Sebastião Mota dizia que, por ele, já tinha acabado esse negócio de mal. Era só Deus querer, que a verdade se plantava assim de uma hora para outra. Ele tinha também a esperança de um dia pisar no batente e desmanchar todo tipo de reino à toa. Sentia uma grande compaixão por seus irmãos que viviam uma vida quase miserável, abandonados na beira dos igarapés. Refletia sobre as dificuldades dos seringueiros, povo do qual ele mesmo fazia parte. Sofria com a devastação da floresta, sinal inquietante que só confirmava aos seus olhos a verdade dos antigos ditos, onde se dizia que, nos tempos vindouros muito colhia nada, quando antigamente, nos tempos passados, pouco colhia muito. Mas costumava dizer também que mesmo o pouco com Deus era muito e o muito sem Deus era nada. Por isso agradecia a Deus de coração, porque hoje nós ainda temos o arroz e o feijão para comer, dividir com os amigos e ajudar os necessitados que nem isso têm. Concluía dizendo que não estava atrás de dinheiro do ninguém. O que ele queria era arroz, feijão e amigos. E se Deus viesse, conforme as profecias, mudar novamente as regras do jogo no interior da história humana, ele estaria preparado e bem acordado.

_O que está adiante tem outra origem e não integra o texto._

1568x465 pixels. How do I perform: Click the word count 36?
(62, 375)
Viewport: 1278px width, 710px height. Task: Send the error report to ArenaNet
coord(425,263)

Não há dúvida de que Sebastião Mota tinha uma plataforma escatológica bastante sensata. Segundo ele, a instrução que recebera era para que o povo de Deus que ia sendo colhido pelo sacramento do Daime se postasse em seus acampamentos e locais apropriados, numa ênfase à união comunitária e à congregação santa que lembram os preceitos dos antigos terapeutas e essênios que viveram no deserto. Esta é a chamada que está sendo feita nos tempos de hoje. Isso porque a voz do Espírito da Verdade, que outrora clamava no deserto, está nos chamando novamente do interior da floresta, em pleno final do milênio.